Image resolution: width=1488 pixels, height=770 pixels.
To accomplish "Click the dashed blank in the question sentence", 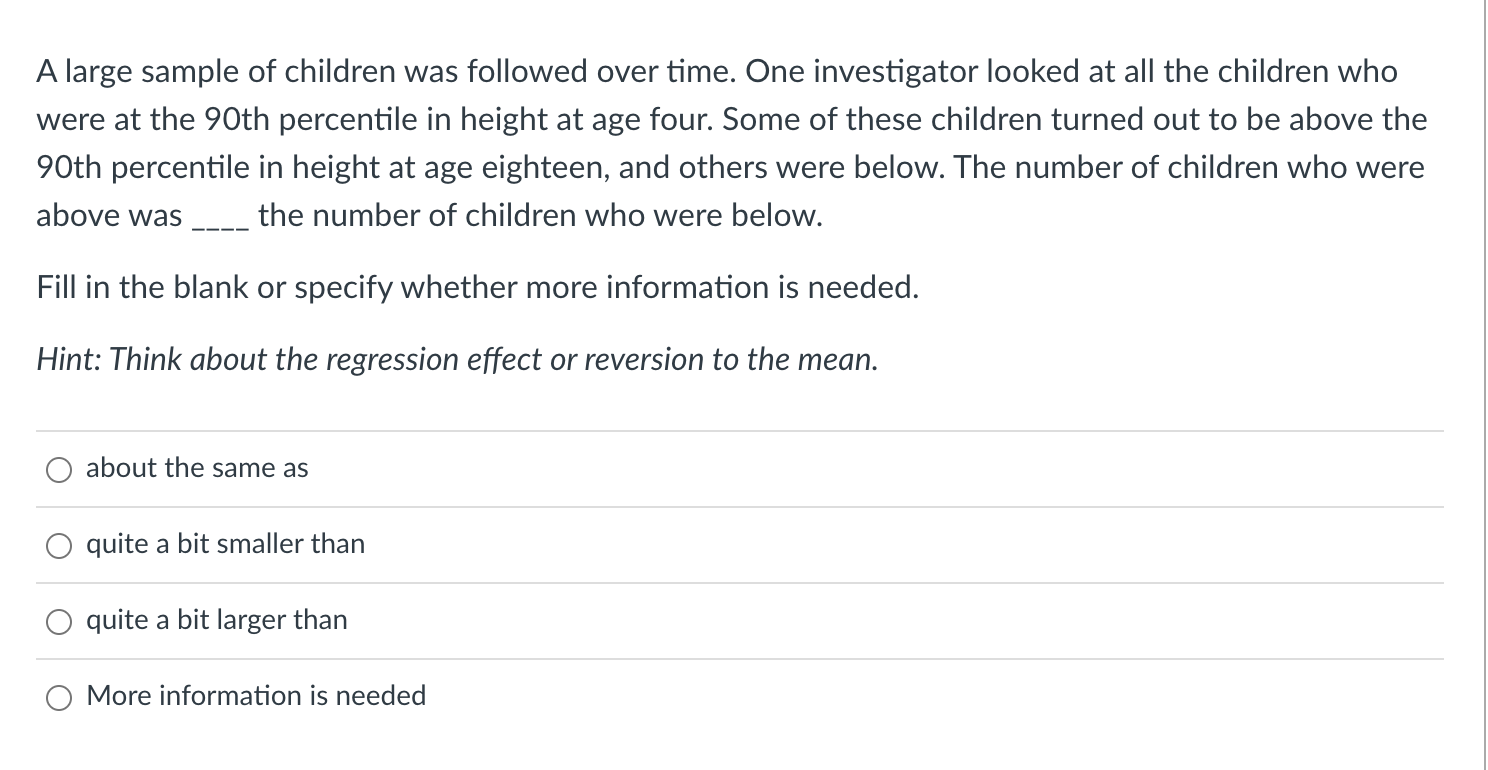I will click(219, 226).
==
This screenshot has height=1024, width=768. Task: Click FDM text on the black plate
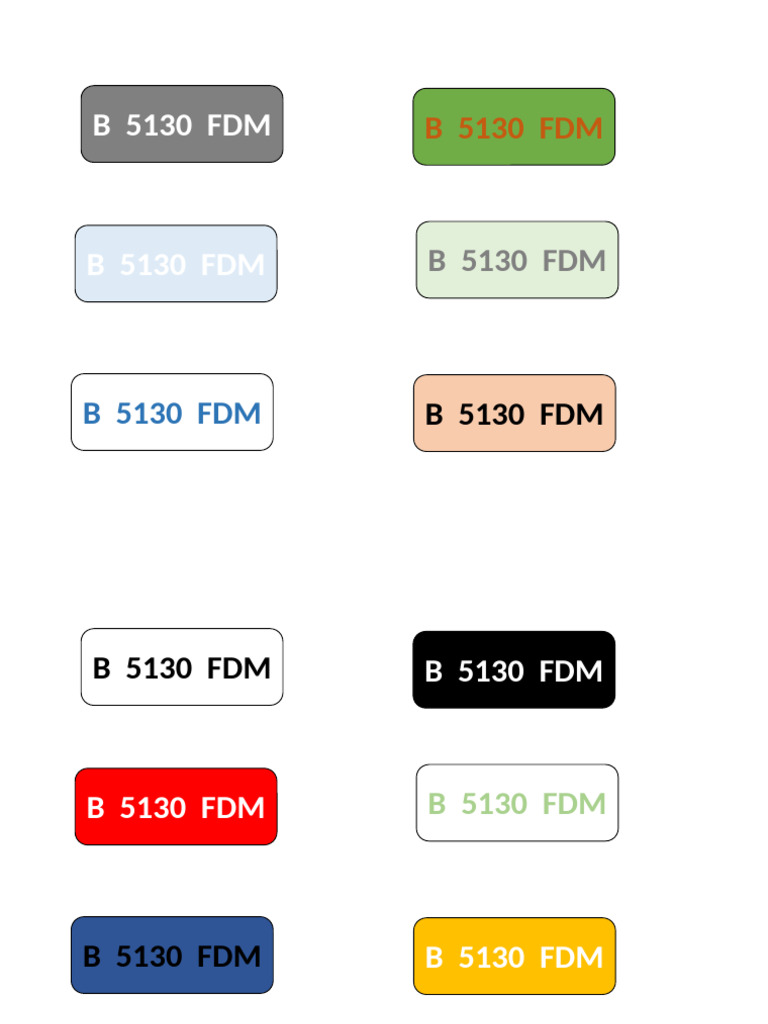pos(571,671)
==
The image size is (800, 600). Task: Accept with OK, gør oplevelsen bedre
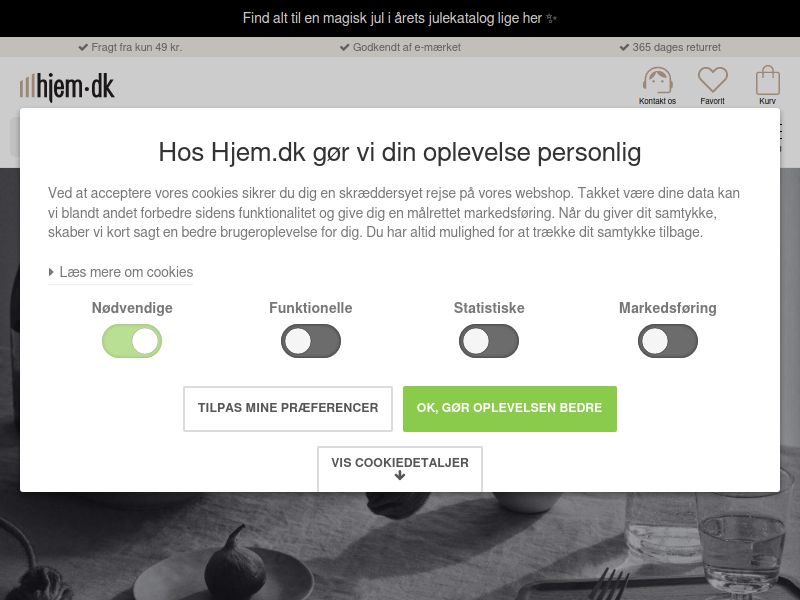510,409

▸ **To do**:
Identify every line of the records that contains the string "height", and copy each such line.

▸ **Answer to the exercise**:
Image resolution: width=1488 pixels, height=770 pixels.
This screenshot has height=1024, width=768. Task: Click FDM text on the black plate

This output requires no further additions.